Section 501(r) considers the delay or denial of medically necessary care due to a failure to pay outstanding account balances to be an ECA. However, unlike other ECAs, the nature of the situation and typical process of delaying or denying care due to nonpayment does not lend itself to waiting 120 days and/or providing a 30-day notice. In the case of a hospital that delays or denies care due to the nonpayment of outstanding account balances, the IRS provided an alternative notification process in the final regulations that satisfies the “reasonable efforts” standard. This allows hospitals to delay or deny care within the initial 120-day period.

However, in order to delay or deny care due to a failure to pay an outstanding account balance, a hospital take the following steps:

 

  1. Provide the patient with a written notice (i) stating that financial assistance is available and (ii) stating a deadline after which the hospital will no longer accept and process a financial assistance application for the previously provided care. That deadline can be no earlier than the later of (a) 30 days after the date of the written notice or (b) 240 days after the date of the first post-discharge billing statement for the previously provided care.
  2. The written notice described above must include (i) a financial assistance application and (ii) the hospital’s plain language summary of the financial assistance policy.
  3. The hospital must also promptly make reasonable efforts to orally notify the individual about the hospital’s financial assistance policy and about how the individual may obtain assistance with the financial assistance application process. This notice likely would take place at the time the care is denied or delayed.
  4. When and if the hospital receives a financial assistance application, it must process the application on an expedited basis.

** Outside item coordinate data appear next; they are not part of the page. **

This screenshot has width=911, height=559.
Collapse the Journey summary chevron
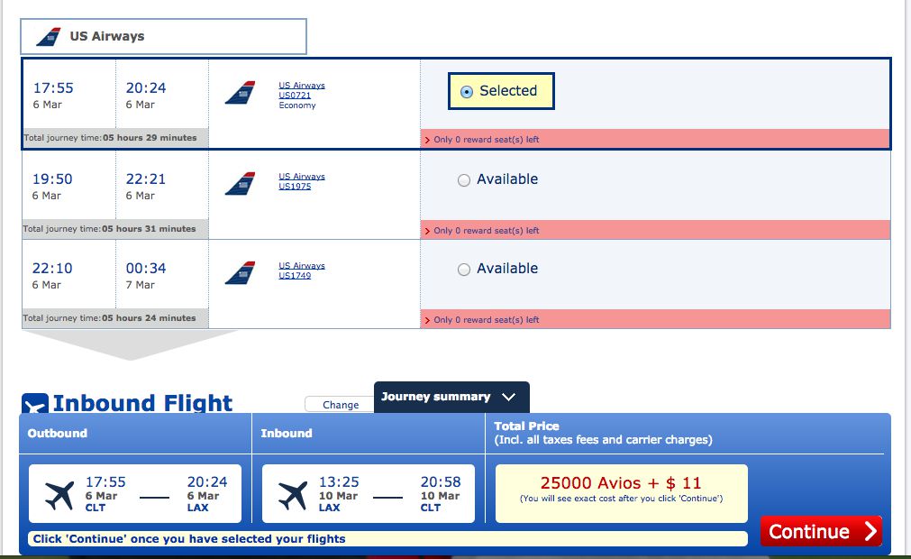(x=508, y=397)
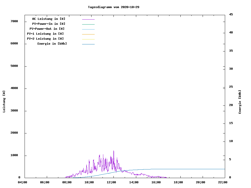Click the 12:00 time axis label
The width and height of the screenshot is (251, 188).
[x=111, y=182]
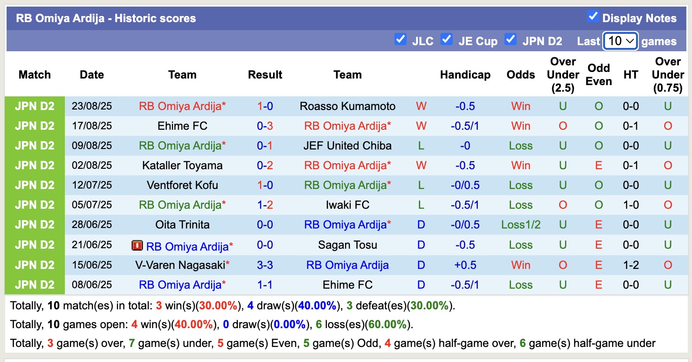Select the Match column header
Image resolution: width=692 pixels, height=362 pixels.
pyautogui.click(x=35, y=74)
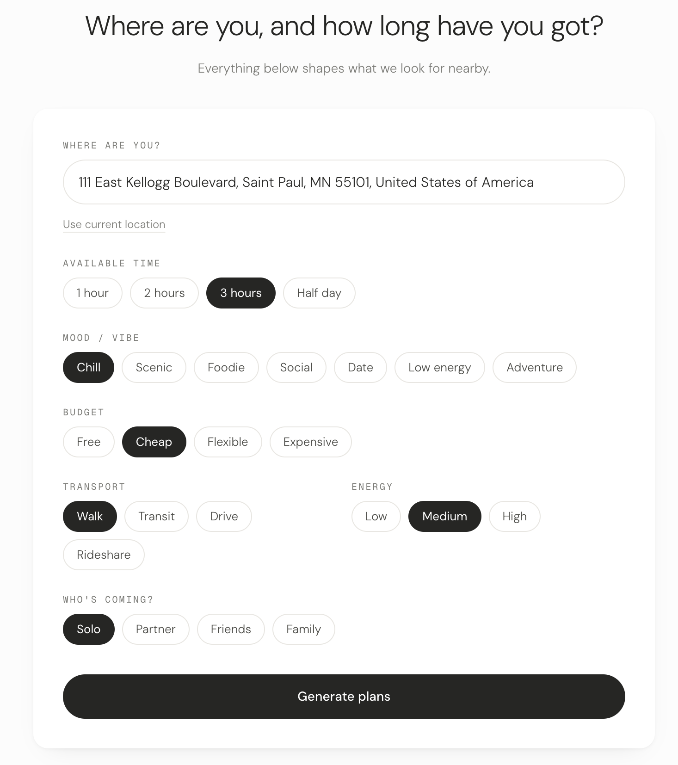Click the Use current location link
Screen dimensions: 678x765
pyautogui.click(x=114, y=224)
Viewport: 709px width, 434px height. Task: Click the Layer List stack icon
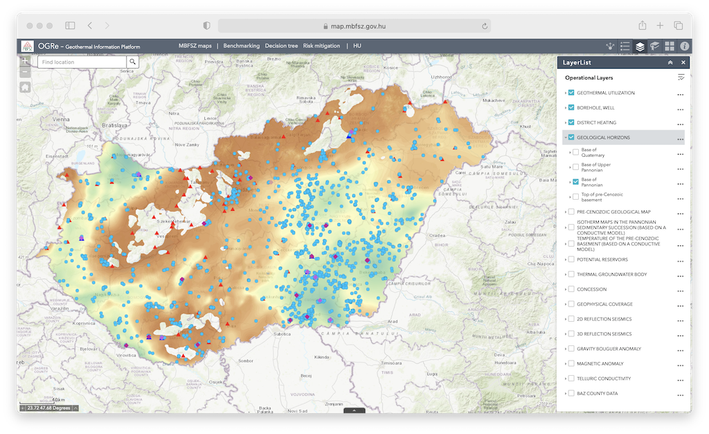[640, 46]
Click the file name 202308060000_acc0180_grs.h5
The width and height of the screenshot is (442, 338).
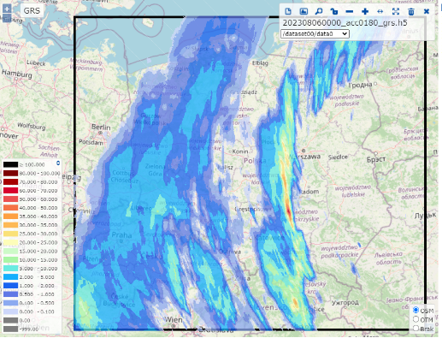pos(345,23)
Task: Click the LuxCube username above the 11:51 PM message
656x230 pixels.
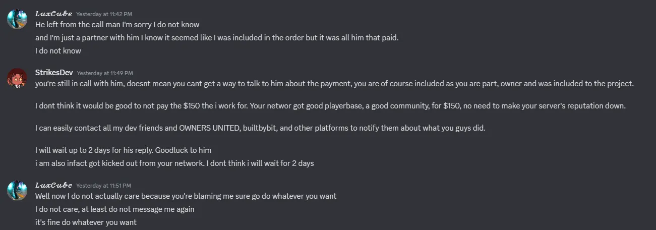Action: (53, 185)
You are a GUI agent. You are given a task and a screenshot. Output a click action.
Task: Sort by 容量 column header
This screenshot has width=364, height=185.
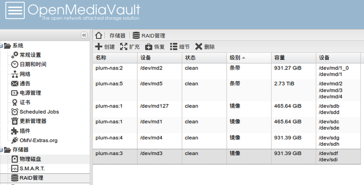(279, 58)
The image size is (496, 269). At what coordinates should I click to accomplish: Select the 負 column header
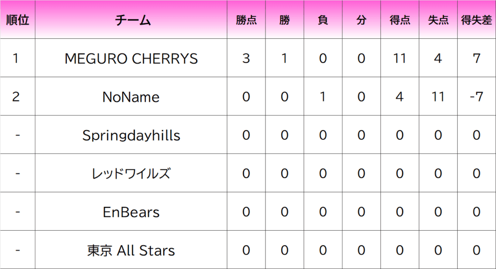tap(323, 20)
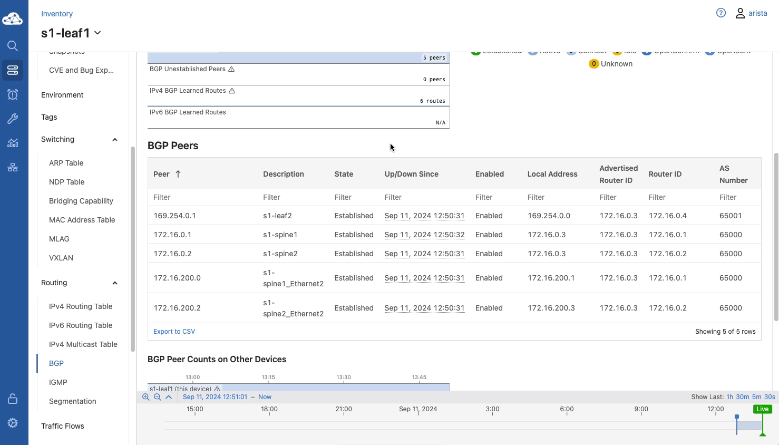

So long as these steps are followed, a hospital may defer or deny care (with the exception of emergency care) until the patient (i) pays their past due bill or (ii) submits a completed financial assistance application before the stated deadline.
Even if a hospital elects to deny or defer care under this process, it should recognize that the expedited notice does not permit other ECAs against the patient. Furthermore, because the denial or delay of care is an ECA, the regulations require that this approach specifically be included in the hospital’s financial assistance and billing and collection policies. If a hospital delayed and/or denied care using this process but did not include the process in its policies, it would be in violation of § 501(r).

Nonetheless, even though the regulations permit hospitals to delay or deny medically necessary care following this process, hospitals should be wary of instituting such a process. The failure to follow any one of the above steps would result in a violation of § 501(r). Likewise, the hospital is at increased risk of patient complaints and negative publicity associated with this type of collection action and patient abandonment principles should be considered and followed. At the very least, hospitals that still utilize this practice as a method of collecting on accounts or terminating its treatment relationship with nonpaying patients must bring their policies and procedures into compliance with § 501(r).

Andrew D. Kloeckner

 

1 Instituting a broad policy that requires prepayment for medically necessary services and does not take into account whether a patient has an outstanding balance prior to requiring prepayment is not an ECA and is outside the scope of this article.